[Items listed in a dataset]
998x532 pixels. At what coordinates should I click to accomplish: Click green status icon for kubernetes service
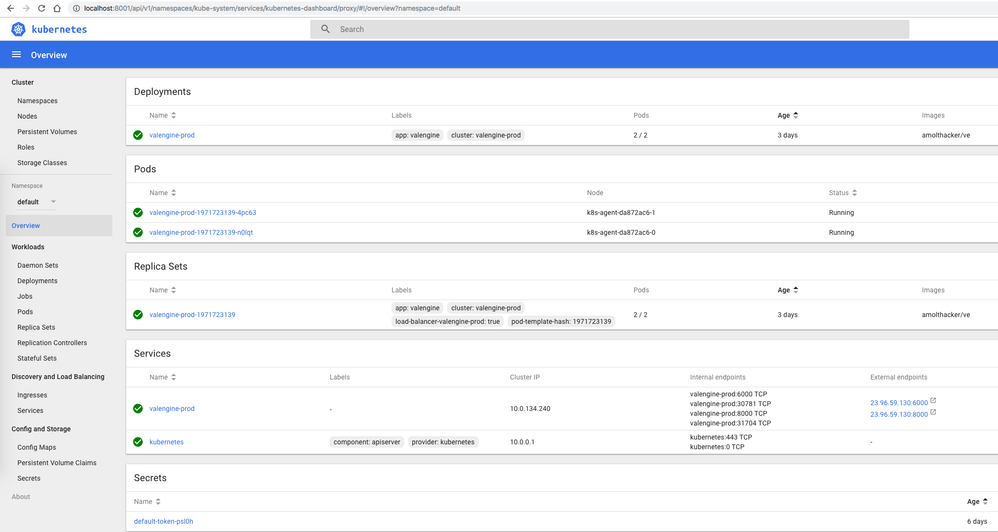point(138,442)
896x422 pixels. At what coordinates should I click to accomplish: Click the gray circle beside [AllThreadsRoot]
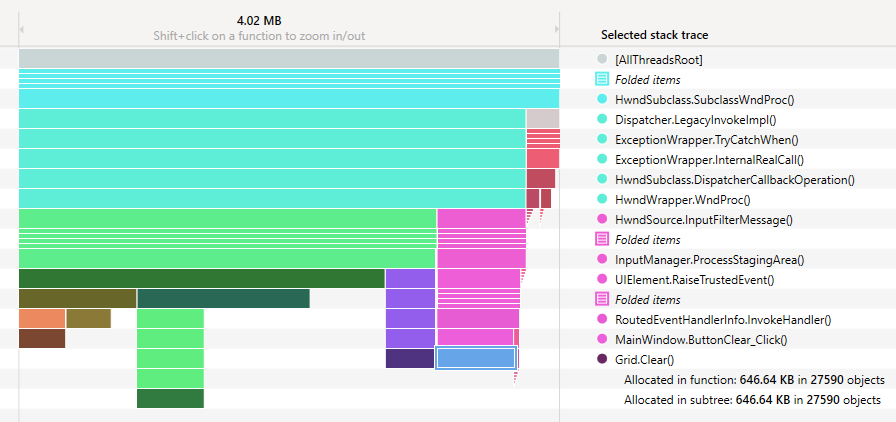[602, 59]
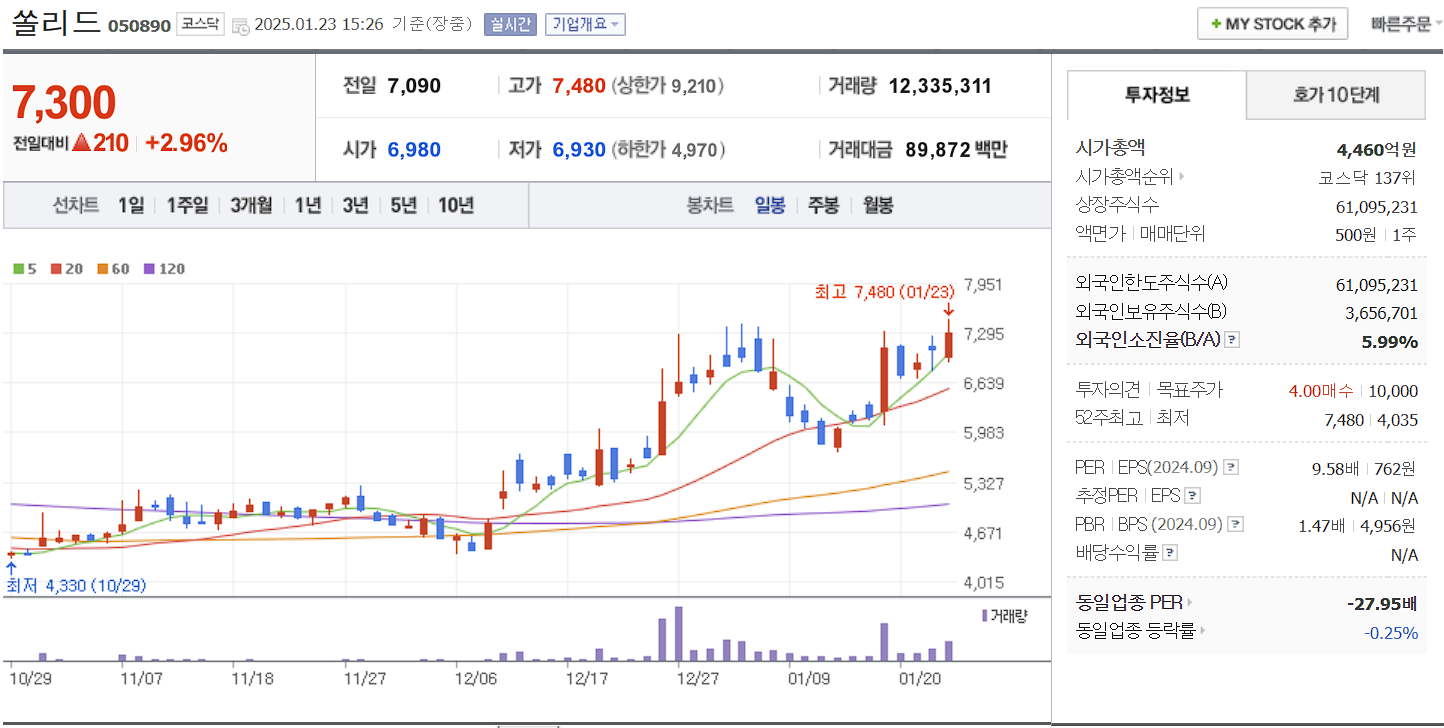The width and height of the screenshot is (1444, 728).
Task: Enable the 실시간 real-time toggle
Action: (510, 24)
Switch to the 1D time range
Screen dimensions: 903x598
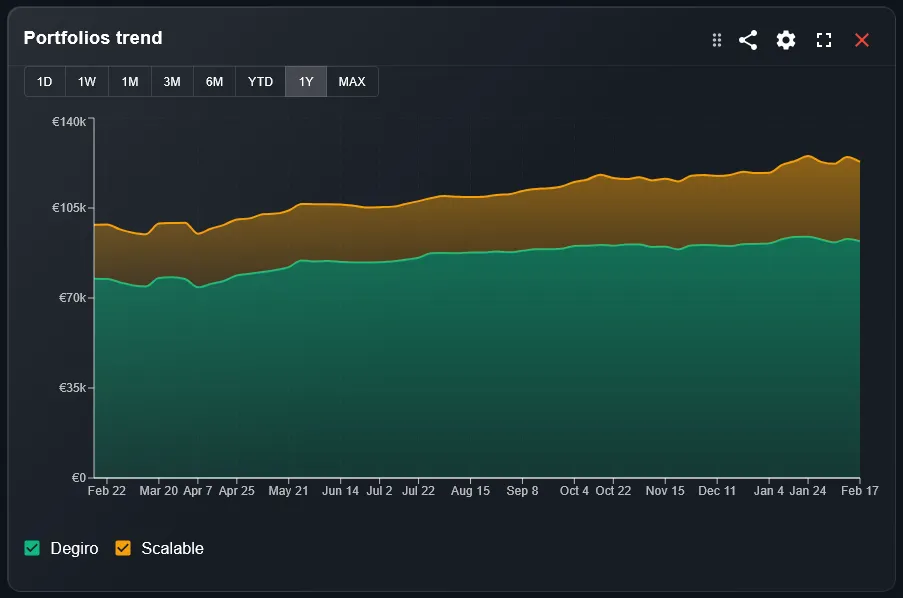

Goal of the exercise: Give every entry above again, exactly, and keep all pictures out of it.

Output for this task:
998x532 pixels. At what coordinates should I click to accomplish: Click green status icon for kubernetes service
point(138,442)
896x422 pixels. At what coordinates should I click to accomplish: Click the gray circle beside [AllThreadsRoot]
[602, 59]
The width and height of the screenshot is (1444, 728).
Task: Enable the 실시간 real-time toggle
Action: (510, 24)
Switch to the 1D time range
Screen dimensions: 903x598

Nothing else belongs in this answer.